(Beginning of Source records)
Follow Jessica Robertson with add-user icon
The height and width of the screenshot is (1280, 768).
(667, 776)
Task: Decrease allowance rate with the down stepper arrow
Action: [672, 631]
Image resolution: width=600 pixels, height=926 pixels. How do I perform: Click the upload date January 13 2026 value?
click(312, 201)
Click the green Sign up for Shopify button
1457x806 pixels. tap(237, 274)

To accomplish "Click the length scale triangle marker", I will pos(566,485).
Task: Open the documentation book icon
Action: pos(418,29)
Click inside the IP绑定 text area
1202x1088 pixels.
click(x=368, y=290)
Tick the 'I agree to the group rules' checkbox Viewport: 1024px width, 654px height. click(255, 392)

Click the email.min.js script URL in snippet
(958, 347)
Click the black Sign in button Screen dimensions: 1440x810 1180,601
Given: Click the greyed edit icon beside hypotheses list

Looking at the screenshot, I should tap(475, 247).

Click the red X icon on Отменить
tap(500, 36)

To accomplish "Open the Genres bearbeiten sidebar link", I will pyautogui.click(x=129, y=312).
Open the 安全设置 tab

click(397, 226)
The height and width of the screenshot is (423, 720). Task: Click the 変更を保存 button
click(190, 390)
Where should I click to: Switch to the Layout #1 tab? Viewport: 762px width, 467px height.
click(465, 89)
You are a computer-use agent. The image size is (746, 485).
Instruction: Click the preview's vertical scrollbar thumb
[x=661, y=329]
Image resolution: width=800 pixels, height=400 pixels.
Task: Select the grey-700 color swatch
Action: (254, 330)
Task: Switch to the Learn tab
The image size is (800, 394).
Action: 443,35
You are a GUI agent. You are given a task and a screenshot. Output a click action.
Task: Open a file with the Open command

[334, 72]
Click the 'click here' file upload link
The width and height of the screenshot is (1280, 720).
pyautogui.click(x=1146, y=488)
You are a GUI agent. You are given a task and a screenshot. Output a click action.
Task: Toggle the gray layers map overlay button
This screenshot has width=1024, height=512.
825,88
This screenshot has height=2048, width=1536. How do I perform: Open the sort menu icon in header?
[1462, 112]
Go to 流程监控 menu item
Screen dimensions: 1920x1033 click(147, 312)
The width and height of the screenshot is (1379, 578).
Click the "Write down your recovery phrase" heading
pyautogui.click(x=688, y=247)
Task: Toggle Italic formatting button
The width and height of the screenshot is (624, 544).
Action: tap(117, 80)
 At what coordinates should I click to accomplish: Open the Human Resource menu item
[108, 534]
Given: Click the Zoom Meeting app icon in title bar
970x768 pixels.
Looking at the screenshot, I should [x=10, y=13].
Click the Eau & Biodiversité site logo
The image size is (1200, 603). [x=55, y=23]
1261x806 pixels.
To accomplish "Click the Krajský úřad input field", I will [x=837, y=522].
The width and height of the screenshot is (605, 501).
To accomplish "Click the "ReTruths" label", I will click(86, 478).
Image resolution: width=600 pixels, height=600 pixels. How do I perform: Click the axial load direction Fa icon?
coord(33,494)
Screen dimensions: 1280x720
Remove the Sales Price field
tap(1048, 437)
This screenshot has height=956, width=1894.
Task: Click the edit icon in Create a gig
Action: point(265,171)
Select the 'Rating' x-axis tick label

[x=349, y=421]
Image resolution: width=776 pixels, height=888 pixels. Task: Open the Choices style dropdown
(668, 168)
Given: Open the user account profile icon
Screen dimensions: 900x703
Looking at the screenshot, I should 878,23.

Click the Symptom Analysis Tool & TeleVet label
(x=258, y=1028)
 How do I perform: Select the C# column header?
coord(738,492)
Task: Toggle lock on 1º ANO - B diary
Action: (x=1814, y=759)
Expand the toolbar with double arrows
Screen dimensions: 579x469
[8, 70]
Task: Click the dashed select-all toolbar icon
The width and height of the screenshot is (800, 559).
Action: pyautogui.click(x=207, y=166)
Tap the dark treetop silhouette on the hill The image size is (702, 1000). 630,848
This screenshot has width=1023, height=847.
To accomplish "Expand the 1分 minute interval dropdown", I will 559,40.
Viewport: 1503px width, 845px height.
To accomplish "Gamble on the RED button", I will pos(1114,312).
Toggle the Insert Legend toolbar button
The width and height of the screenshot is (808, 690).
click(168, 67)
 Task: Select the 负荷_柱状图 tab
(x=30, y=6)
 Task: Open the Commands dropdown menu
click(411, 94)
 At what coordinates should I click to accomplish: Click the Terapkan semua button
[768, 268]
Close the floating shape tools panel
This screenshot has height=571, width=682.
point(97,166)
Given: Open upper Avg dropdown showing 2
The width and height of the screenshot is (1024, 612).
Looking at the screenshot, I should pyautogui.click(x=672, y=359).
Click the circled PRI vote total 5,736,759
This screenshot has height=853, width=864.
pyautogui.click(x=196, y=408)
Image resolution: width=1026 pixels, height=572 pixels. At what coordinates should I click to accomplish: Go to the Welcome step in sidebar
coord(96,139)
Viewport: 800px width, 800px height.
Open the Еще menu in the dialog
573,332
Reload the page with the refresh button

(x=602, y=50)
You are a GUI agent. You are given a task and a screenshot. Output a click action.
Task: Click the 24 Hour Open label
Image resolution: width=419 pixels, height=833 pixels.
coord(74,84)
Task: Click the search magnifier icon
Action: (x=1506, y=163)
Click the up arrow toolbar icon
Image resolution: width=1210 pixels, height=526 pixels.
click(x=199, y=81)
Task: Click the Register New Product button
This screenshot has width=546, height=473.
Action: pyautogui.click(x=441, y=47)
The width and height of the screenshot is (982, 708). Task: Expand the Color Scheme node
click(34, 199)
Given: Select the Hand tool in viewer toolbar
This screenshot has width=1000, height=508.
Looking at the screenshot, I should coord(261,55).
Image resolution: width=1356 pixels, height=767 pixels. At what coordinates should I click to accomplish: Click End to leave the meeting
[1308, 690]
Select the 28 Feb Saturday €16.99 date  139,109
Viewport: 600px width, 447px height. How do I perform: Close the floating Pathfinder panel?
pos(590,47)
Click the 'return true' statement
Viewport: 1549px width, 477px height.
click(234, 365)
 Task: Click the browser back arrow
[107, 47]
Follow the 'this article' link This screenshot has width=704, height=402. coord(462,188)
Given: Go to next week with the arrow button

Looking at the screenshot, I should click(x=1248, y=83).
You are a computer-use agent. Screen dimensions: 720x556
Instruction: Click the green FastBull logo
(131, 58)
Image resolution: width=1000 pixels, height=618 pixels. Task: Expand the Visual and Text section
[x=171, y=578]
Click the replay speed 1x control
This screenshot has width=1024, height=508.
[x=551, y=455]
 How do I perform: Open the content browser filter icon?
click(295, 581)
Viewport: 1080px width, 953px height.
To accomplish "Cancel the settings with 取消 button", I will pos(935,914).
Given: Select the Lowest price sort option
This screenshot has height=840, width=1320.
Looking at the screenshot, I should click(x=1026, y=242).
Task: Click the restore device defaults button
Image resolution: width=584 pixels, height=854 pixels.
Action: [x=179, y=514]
(End of Source records)
## Your objective
Your task is to retype all the records above with nothing left out.

## Output of the task
Follow Jessica Robertson with add-user icon
The height and width of the screenshot is (1280, 768).
(667, 776)
Task: Decrease allowance rate with the down stepper arrow
Action: [672, 631]
Image resolution: width=600 pixels, height=926 pixels. How do I perform: Click the upload date January 13 2026 value?
click(312, 201)
Click the green Sign up for Shopify button
1457x806 pixels. tap(237, 274)

To accomplish "Click the length scale triangle marker", I will pos(566,485).
Task: Open the documentation book icon
Action: pos(418,29)
Click inside the IP绑定 text area
1202x1088 pixels.
click(x=368, y=290)
Tick the 'I agree to the group rules' checkbox Viewport: 1024px width, 654px height. click(255, 392)

Click the email.min.js script URL in snippet
(958, 347)
Click the black Sign in button Screen dimensions: 1440x810 1180,601
Given: Click the greyed edit icon beside hypotheses list

Looking at the screenshot, I should tap(475, 247).

Click the red X icon on Отменить
tap(500, 36)

To accomplish "Open the Genres bearbeiten sidebar link", I will pyautogui.click(x=129, y=312).
Open the 安全设置 tab

click(397, 226)
The height and width of the screenshot is (423, 720). Task: Click the 変更を保存 button
click(190, 390)
Where should I click to: Switch to the Layout #1 tab? Viewport: 762px width, 467px height.
click(465, 89)
You are a computer-use agent. The image size is (746, 485).
Instruction: Click the preview's vertical scrollbar thumb
[x=661, y=329]
Image resolution: width=800 pixels, height=400 pixels.
Task: Select the grey-700 color swatch
Action: (254, 330)
Task: Switch to the Learn tab
The image size is (800, 394).
Action: 443,35
You are a GUI agent. You are given a task and a screenshot. Output a click action.
Task: Open a file with the Open command

[334, 72]
Click the 'click here' file upload link
The width and height of the screenshot is (1280, 720).
pyautogui.click(x=1146, y=488)
You are a GUI agent. You are given a task and a screenshot. Output a click action.
Task: Toggle the gray layers map overlay button
This screenshot has width=1024, height=512.
825,88
This screenshot has height=2048, width=1536. How do I perform: Open the sort menu icon in header?
[1462, 112]
Go to 流程监控 menu item
Screen dimensions: 1920x1033 click(147, 312)
The width and height of the screenshot is (1379, 578).
Click the "Write down your recovery phrase" heading
pyautogui.click(x=688, y=247)
Task: Toggle Italic formatting button
The width and height of the screenshot is (624, 544).
Action: tap(117, 80)
 At what coordinates should I click to accomplish: Open the Human Resource menu item
[108, 534]
Given: Click the Zoom Meeting app icon in title bar
970x768 pixels.
Looking at the screenshot, I should [x=10, y=13].
Click the Eau & Biodiversité site logo
The image size is (1200, 603). [x=55, y=23]
1261x806 pixels.
To accomplish "Click the Krajský úřad input field", I will [x=837, y=522].
The width and height of the screenshot is (605, 501).
To accomplish "Click the "ReTruths" label", I will click(86, 478).
Image resolution: width=600 pixels, height=600 pixels. How do I perform: Click the axial load direction Fa icon?
coord(33,494)
Screen dimensions: 1280x720
Remove the Sales Price field
tap(1048, 437)
This screenshot has height=956, width=1894.
Task: Click the edit icon in Create a gig
Action: point(265,171)
Select the 'Rating' x-axis tick label

[x=349, y=421]
Image resolution: width=776 pixels, height=888 pixels. Task: Open the Choices style dropdown
(668, 168)
Given: Open the user account profile icon
Screen dimensions: 900x703
Looking at the screenshot, I should 878,23.

Click the Symptom Analysis Tool & TeleVet label
(x=258, y=1028)
 How do I perform: Select the C# column header?
coord(738,492)
Task: Toggle lock on 1º ANO - B diary
Action: (x=1814, y=759)
Expand the toolbar with double arrows
Screen dimensions: 579x469
[8, 70]
Task: Click the dashed select-all toolbar icon
The width and height of the screenshot is (800, 559).
Action: pyautogui.click(x=207, y=166)
Tap the dark treetop silhouette on the hill The image size is (702, 1000). 630,848
This screenshot has width=1023, height=847.
To accomplish "Expand the 1分 minute interval dropdown", I will 559,40.
Viewport: 1503px width, 845px height.
To accomplish "Gamble on the RED button", I will pos(1114,312).
Toggle the Insert Legend toolbar button
The width and height of the screenshot is (808, 690).
click(168, 67)
 Task: Select the 负荷_柱状图 tab
(x=30, y=6)
 Task: Open the Commands dropdown menu
click(411, 94)
 At what coordinates should I click to accomplish: Click the Terapkan semua button
[768, 268]
Close the floating shape tools panel
This screenshot has height=571, width=682.
point(97,166)
Given: Open upper Avg dropdown showing 2
The width and height of the screenshot is (1024, 612).
Looking at the screenshot, I should pyautogui.click(x=672, y=359).
Click the circled PRI vote total 5,736,759
This screenshot has height=853, width=864.
pyautogui.click(x=196, y=408)
Image resolution: width=1026 pixels, height=572 pixels. At what coordinates should I click to accomplish: Go to the Welcome step in sidebar
coord(96,139)
Viewport: 800px width, 800px height.
Open the Еще menu in the dialog
573,332
Reload the page with the refresh button

(x=602, y=50)
You are a GUI agent. You are given a task and a screenshot. Output a click action.
Task: Click the 24 Hour Open label
Image resolution: width=419 pixels, height=833 pixels.
coord(74,84)
Task: Click the search magnifier icon
Action: (x=1506, y=163)
Click the up arrow toolbar icon
Image resolution: width=1210 pixels, height=526 pixels.
click(x=199, y=81)
Task: Click the Register New Product button
This screenshot has width=546, height=473.
Action: pyautogui.click(x=441, y=47)
The width and height of the screenshot is (982, 708). Task: Expand the Color Scheme node
click(34, 199)
Given: Select the Hand tool in viewer toolbar
This screenshot has width=1000, height=508.
Looking at the screenshot, I should coord(261,55).
Image resolution: width=1356 pixels, height=767 pixels. At what coordinates should I click to accomplish: Click End to leave the meeting
[1308, 690]
Select the 28 Feb Saturday €16.99 date  139,109
Viewport: 600px width, 447px height. How do I perform: Close the floating Pathfinder panel?
pos(590,47)
Click the 'return true' statement
Viewport: 1549px width, 477px height.
click(234, 365)
 Task: Click the browser back arrow
[107, 47]
Follow the 'this article' link This screenshot has width=704, height=402. coord(462,188)
Given: Go to next week with the arrow button

Looking at the screenshot, I should click(x=1248, y=83).
You are a computer-use agent. Screen dimensions: 720x556
Instruction: Click the green FastBull logo
(131, 58)
Image resolution: width=1000 pixels, height=618 pixels. Task: Expand the Visual and Text section
[x=171, y=578]
Click the replay speed 1x control
This screenshot has width=1024, height=508.
[x=551, y=455]
 How do I perform: Open the content browser filter icon?
click(295, 581)
Viewport: 1080px width, 953px height.
To accomplish "Cancel the settings with 取消 button", I will pos(935,914).
Given: Select the Lowest price sort option
This screenshot has height=840, width=1320.
Looking at the screenshot, I should click(x=1026, y=242).
Task: Click the restore device defaults button
Image resolution: width=584 pixels, height=854 pixels.
Action: [x=179, y=514]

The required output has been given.